Zum Glück aller Beteiligten hat dies schon länger niemand mehr zu mir gesagt, da es mir aus unerfindlichen Gründen gerade aber wieder durch den Kopf ging, maule ich eben an dieser Stelle pauschal alle an, die so eine Unverschämtheit zu anderen oder gar zu mir sagen.
Der Kontext ist meist das Zugeben, dass man gerne Comics, Sci-Fi und Fantasy liest (an dieser Stelle möge der geneigte Leser nicht vornüber fallen, sondern das ‚und‘ auch gerne durch ein ‚oder‘ ersetzen)
Diese Aufforderung erfolgt oft von Leuten, die zwar lesen, aber dann gerne mal Auto/Biographien lesen und oder Selbsthilfebücher, vielleicht historische Romane wegen der realistischen Darstellung [insert skeptisches Husten here] dieser Epochen und – wenn sie sich mutig fühlen – im Urlaub mal vorsichtig in „zeitgenössische Literatur“ rein schnuppern.
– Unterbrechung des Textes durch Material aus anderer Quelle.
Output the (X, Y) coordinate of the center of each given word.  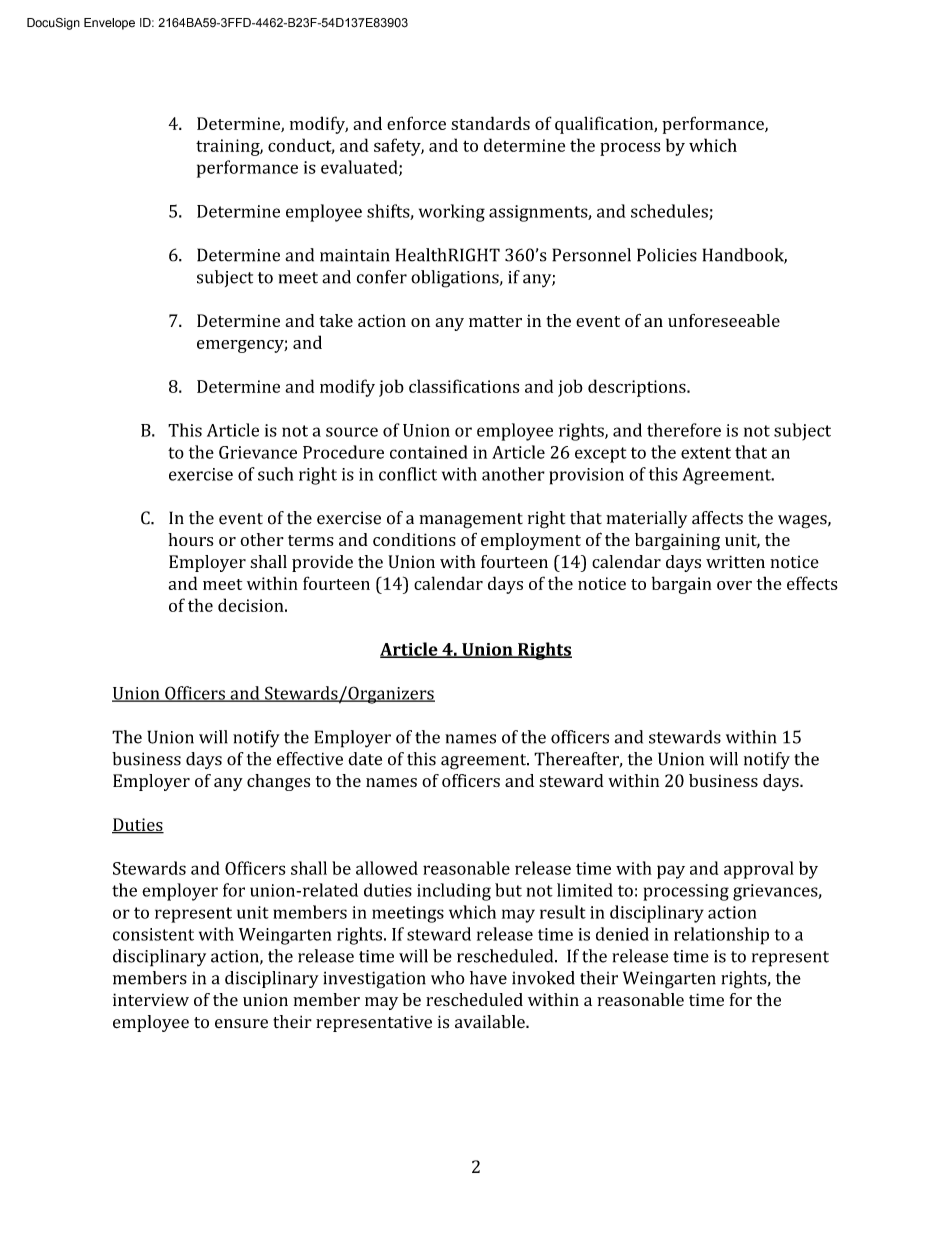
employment (531, 541)
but (508, 890)
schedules (670, 212)
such (275, 474)
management (471, 521)
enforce (416, 123)
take (336, 320)
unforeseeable (724, 320)
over (734, 585)
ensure (241, 1024)
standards (490, 123)
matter (495, 321)
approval (759, 870)
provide (322, 563)
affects (717, 518)
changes (278, 782)
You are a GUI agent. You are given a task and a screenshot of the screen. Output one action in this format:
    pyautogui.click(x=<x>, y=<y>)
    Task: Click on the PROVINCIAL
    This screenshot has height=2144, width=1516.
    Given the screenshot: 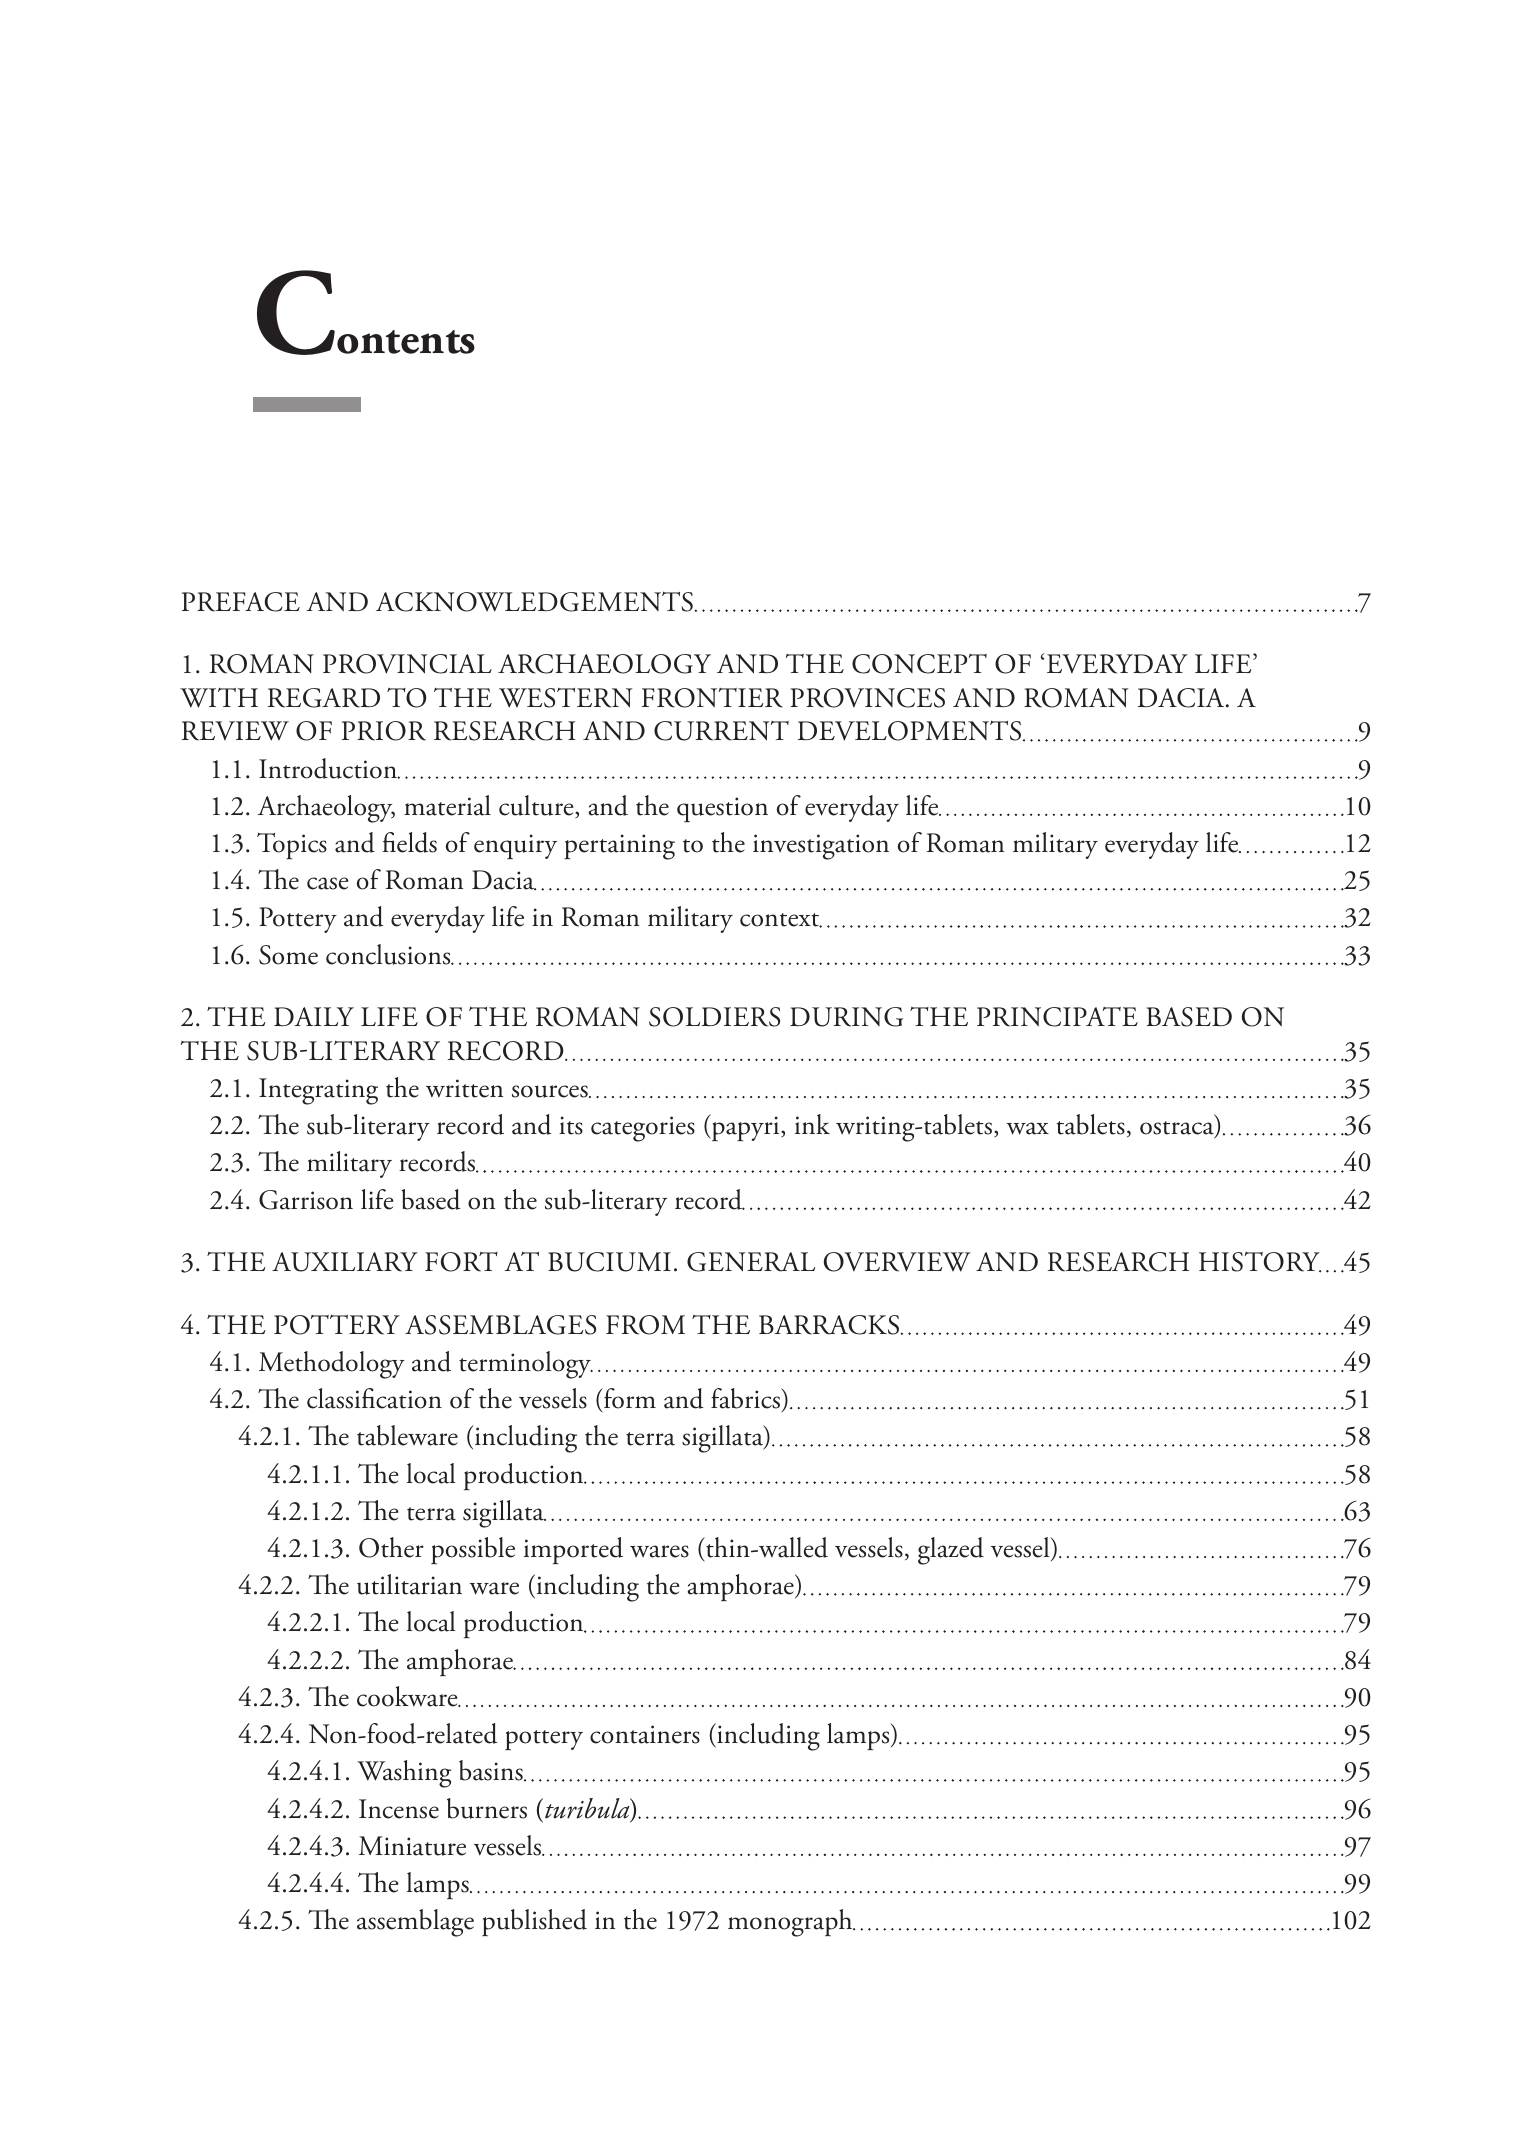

Diesen und ähnlichen Leuten sei an dieser Stelle mit meiner charmant subtilen Art folgendes gesagt:
Haltet die Fresse
Es ist schön für Euch, dass Ihr Eure Bildung und Euer Wissen aus biographischen und wohl temperierten recherchierten Büchern bezieht, meinereiner macht das anders. Ja, auch ich lese „zeitgenössische Romane“, ich habe auch schon biographische Werke gelesen und ich werde trotzdem weiterhin auch Sci-Fi und Fantasy lesen.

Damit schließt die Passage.